Information Protection Principles
Risk Mitigation: ____________________________________________________________________
Mitigation means taking steps to reduce the probability of occurrence of a particular risk.
USA Patriot Act: ______________________________________________________________________ ___________________________________________________________________________________
The US Patriot Act mandates reduced restrictions in law enforcement agencies to gather intelligence within the United States to detect and suppress terrorism.
Policy and Procedure Establishment: ____________________________________________________
The overarching principle to help establish proper security levels is known as the Principle of Least Privilege (PoLP). The PoLP, according to NIST SP 800-179 is "The principle that users and programs should only have the necessary privileges to complete their tasks."

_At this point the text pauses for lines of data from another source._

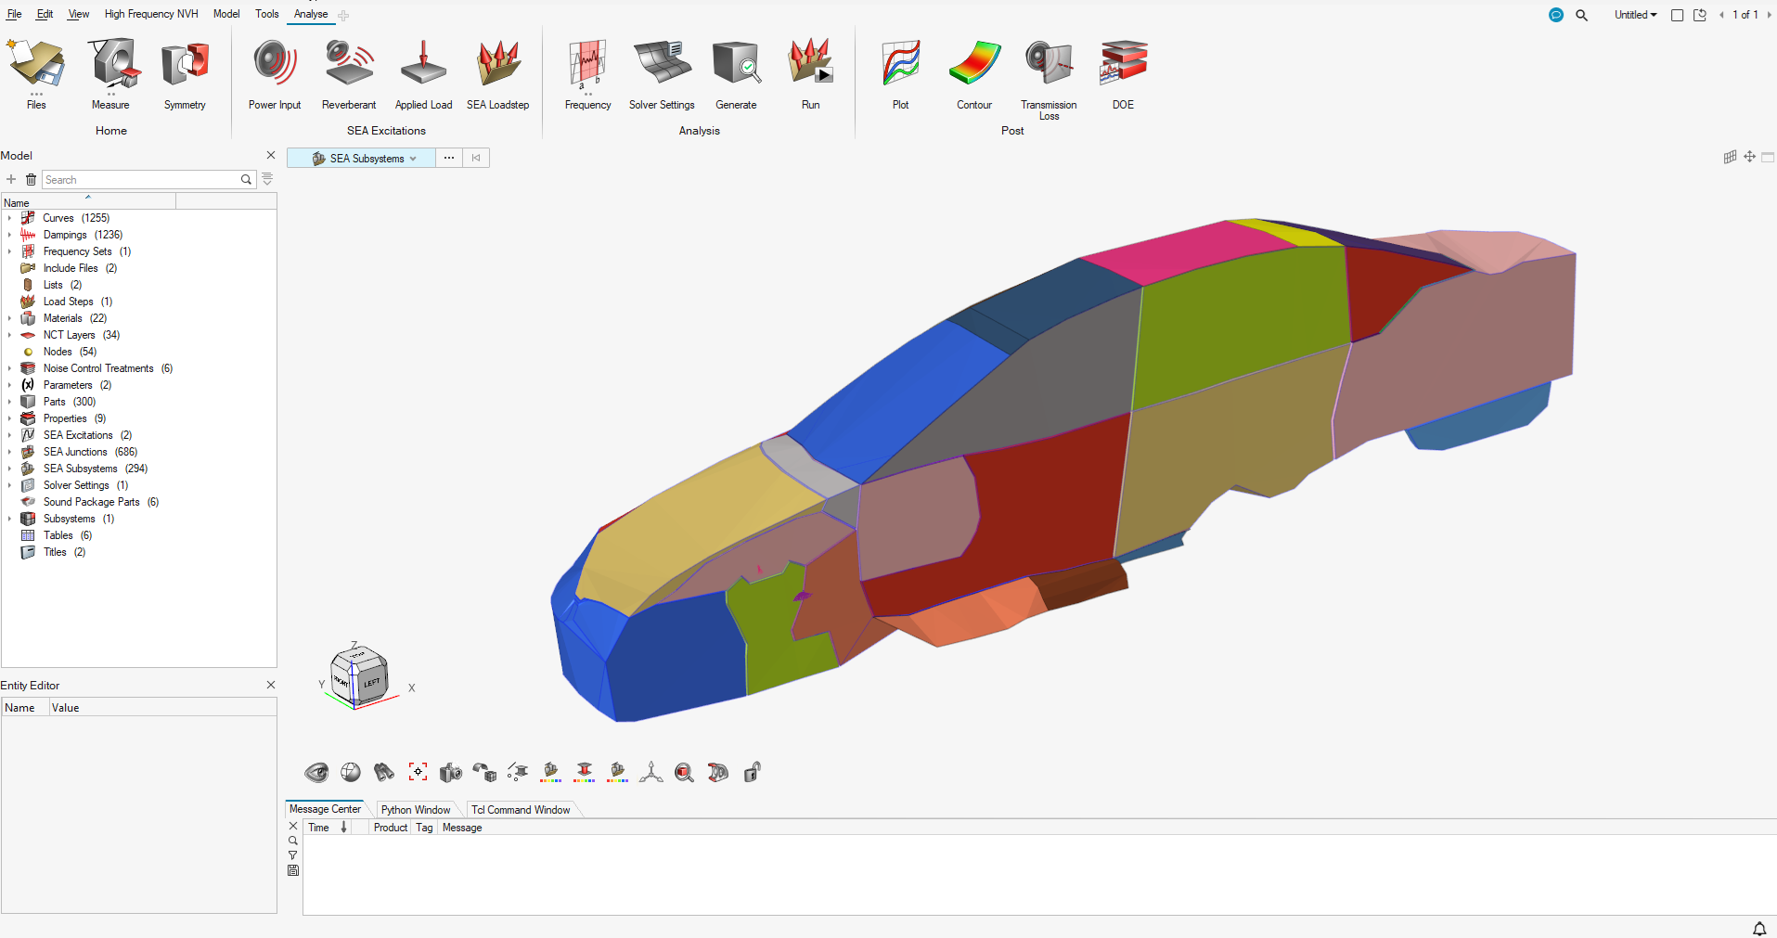Click the Model panel search field
This screenshot has width=1777, height=938.
[x=144, y=179]
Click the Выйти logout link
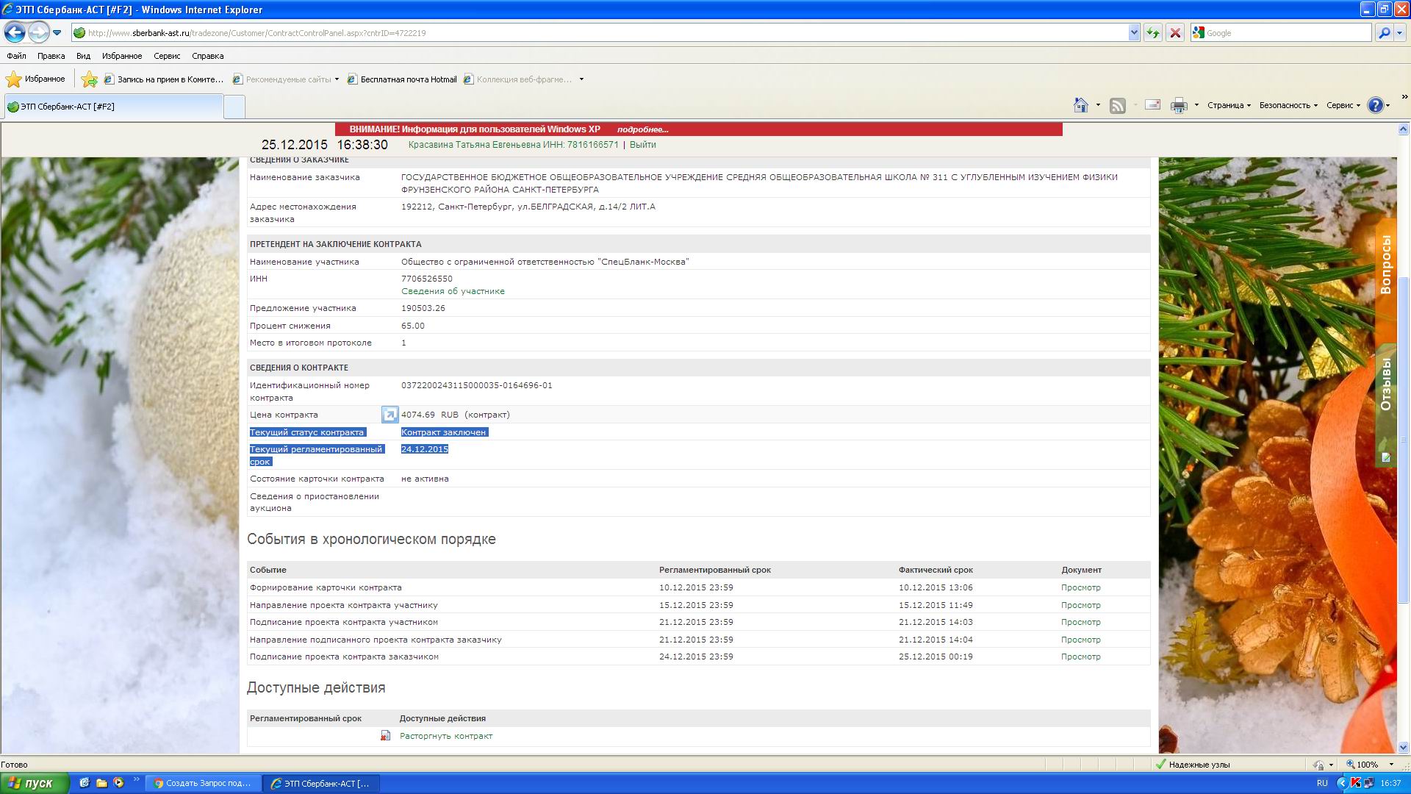 642,145
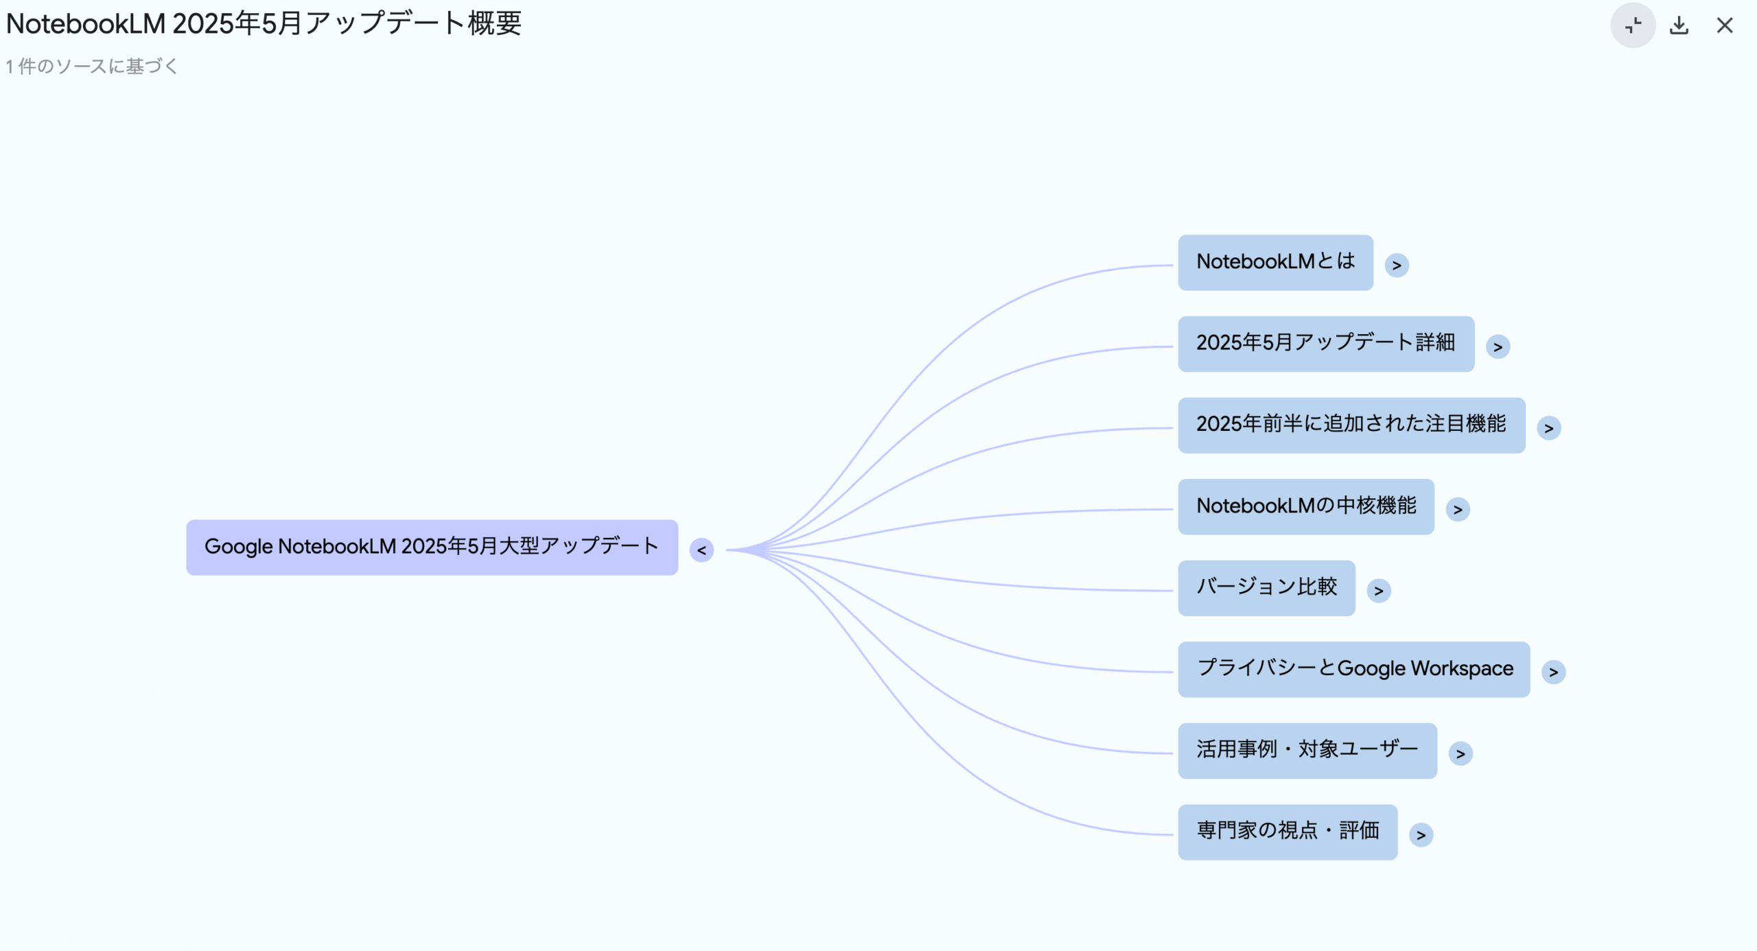This screenshot has width=1757, height=951.
Task: Expand the 専門家の視点・評価 node arrow
Action: pos(1421,834)
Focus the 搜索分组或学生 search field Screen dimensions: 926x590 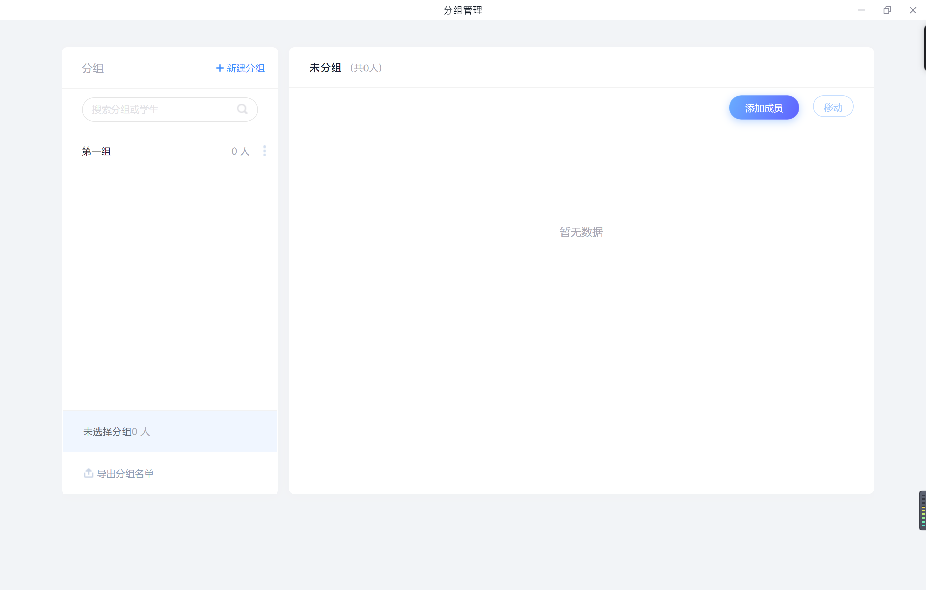tap(162, 110)
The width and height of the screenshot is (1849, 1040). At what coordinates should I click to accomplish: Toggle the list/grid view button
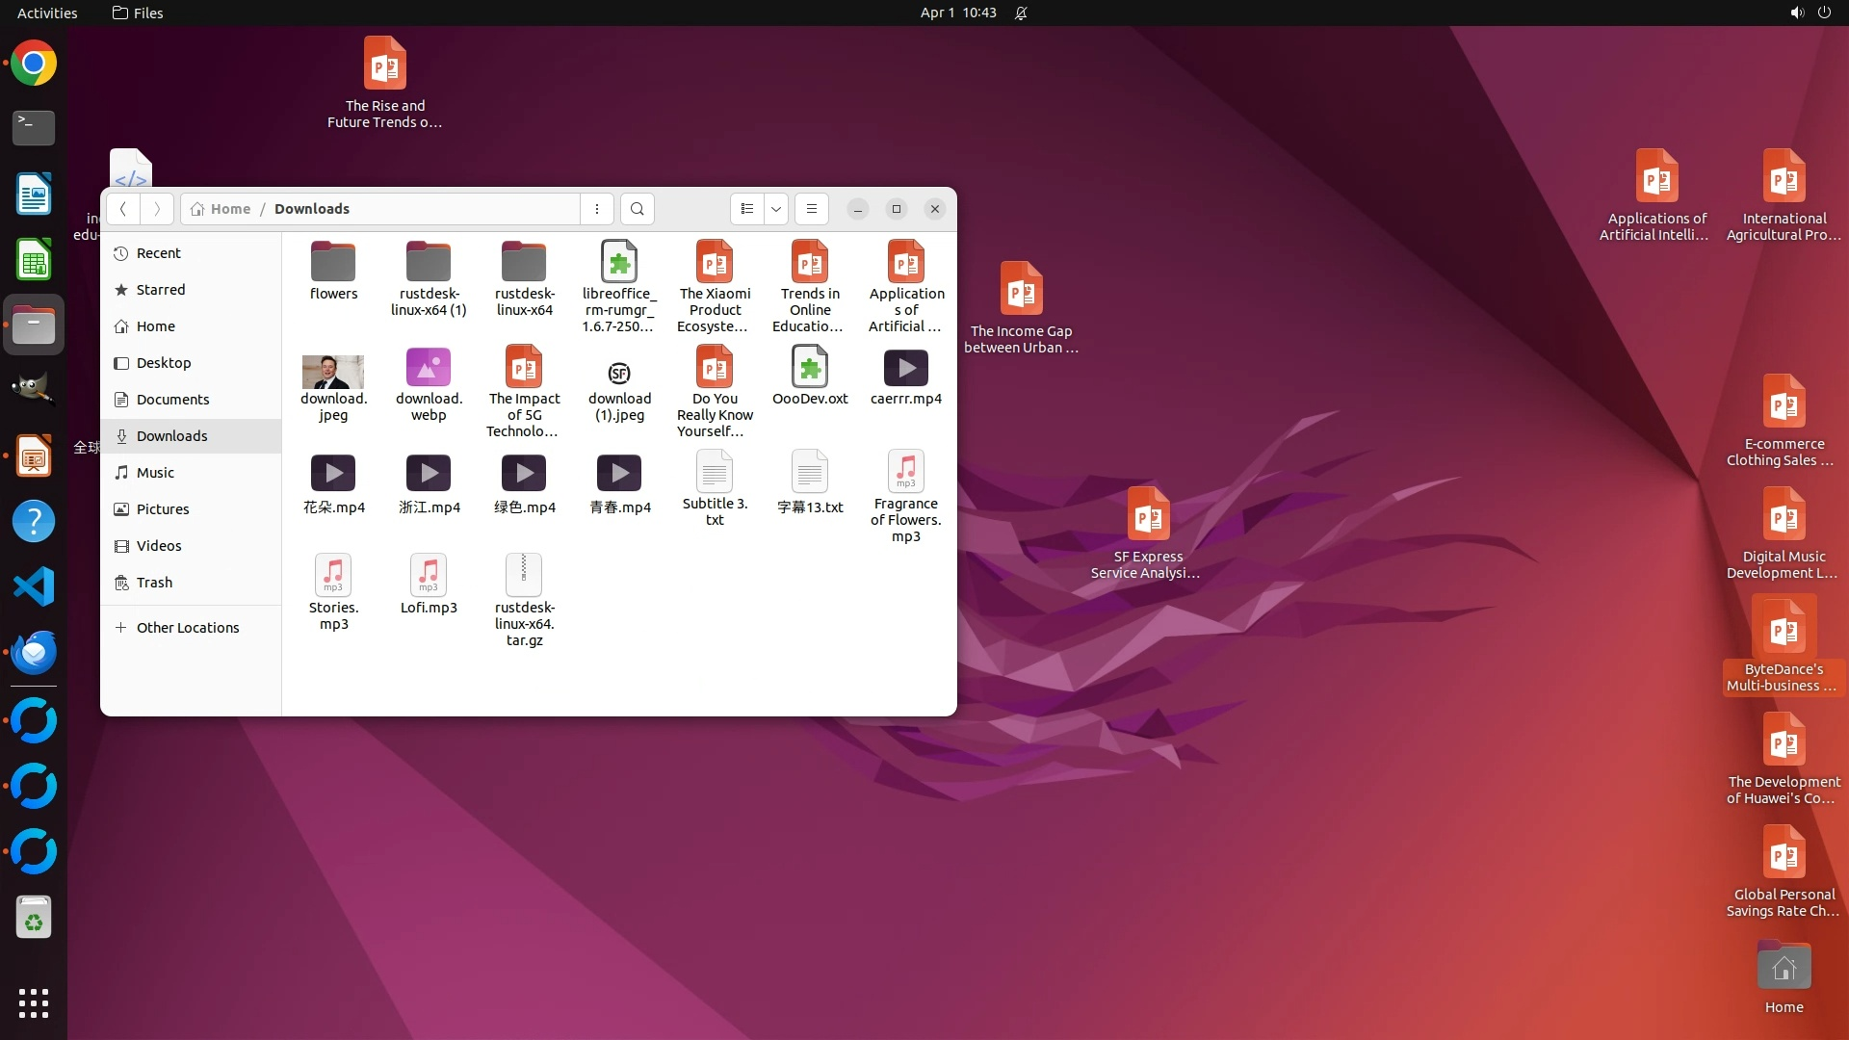(x=747, y=209)
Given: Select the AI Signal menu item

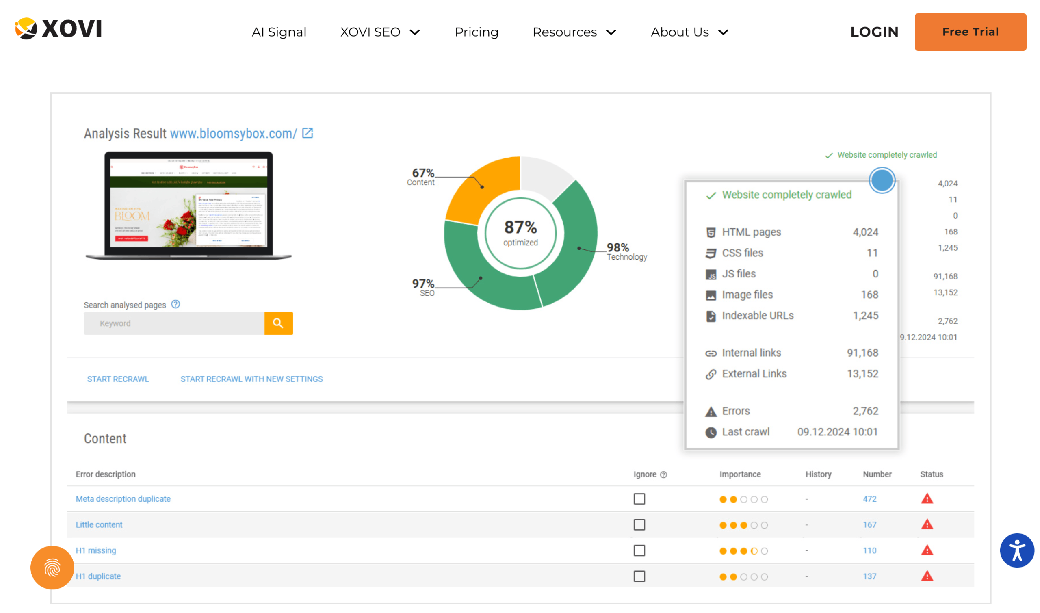Looking at the screenshot, I should 279,32.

Risk Transference: ___________________________________________________________________
Risk transference means you share the risk with another entity since you can never fully remove risk from the picture.
User Awareness: ________________________________________________________________
"Awareness is not training. The purpose of awareness presentations is simply to focus attention on security. Awareness presentations are intended to allow individuals to recognize IT security concerns and respond accordingly."
Electronic Communication Privacy Act (ECPA): ______________________________________________
"Provides for reduced criminal penalties where the unauthorized access to the electronic communication is not for a tortious or illegal purpose or private commercial gain. States that the interception of certain satellite transmissions is not an offense unless it is for the purposes of direct or indirect commercial advantage or private financial gain."
Sarbanes Oxley Act (SOX): _______________________________________________________________ _____________________________________________________________________________________
"The Act contains provisions affecting corporate governance, risk management, auditing, and financial reporting of public companies, including provisions intended to deter and punish corporate accounting fraud and corruption."
Policies: _____________________________________________________________________________
"a high-level overall plan embracing the general goals and acceptable procedures especially of a governmental body." AFIs, proper network use agreements, and cell phone usage doctrines are examples of policies.
Procedures: ________________________________________________________________________
"a series of actions that are done in a certain way or order." Steps outlined by a unit commander for violations of network resources or computer misuse are examples of procedures.
Event vs. Incident: ___________________________________________________________________
An event is "Any observable occurrence in a network or system" while an incident is "An occurrence that actually or potentially jeopardizes the confidentiality, integrity, or availability of an information system or the information the 11 system processes, stores, or transmits or that constitutes a violation or imminent threat of violation of security policies, security procedures, or acceptable use policies"
The AAA model ______________________________, _______________________________, ______________________________, and _____________________________.
Authentication, Authorization, and Accounting (The Triple A model) focuses on controlling access to the information and data, which is a model to protect access to data.
The CIA Triad ___________________________, __________________________, and ________________________.
Confidentiality, Integrity, and Availability (The CIA triad) focus(es) on data protection from an IT Security (ITSec) standpoint.
Health Insurance Portability and Accountability Act (HIPPA): ___________________________________
HIPAA encompasses a federal law that requires the creation of national standards to protect personal health information (PHI) from being disclosed without their consent or knowledge.
User Accountability: ________________________________________________________________
Individual accountability should be one of your organization's prime security objectives and derived from a fully informed, well-trained, and aware workforce. Users who can be held accountable are less likely to disrupt or compromise the installation, base, squadron, or other responsible groups.
Risk Avoidance: ____________________________________________________________________
Risk avoidance is the idea that whatever the activity is that puts you at risk, you decide not to perform that activity anymore in order to avoid the risk. Risk avoidance is typically taken when a highrisk action is found and not worth involving the unit, device, etc.
Risk Acceptance: __________________________________________________________________
Risk acceptance means that you understand and accept the risk as-is. Furthermore, when accepting risk, a solution to protect against the threat is not implemented because the chances of the threat occurring and the impact of the threat do not warrant the cost of implementing a security control.
Risk Assessment: ________________________________________________________________
Risk assessment is the process of testing security controls to discover a system's strengths and weaknesses/vulnerabilities.
User Agreement: ________________________________________________________________
Users on U.S. Government information systems must agree to certain conditions before they may have access. User agreements can contain an acceptable use policy (AUP) of an information system, classification of information, and Personally Identifiable Information (PII). It may also contain the user's consent to monitor their use of the information system and any other consents that the MAJCOM deems necessary.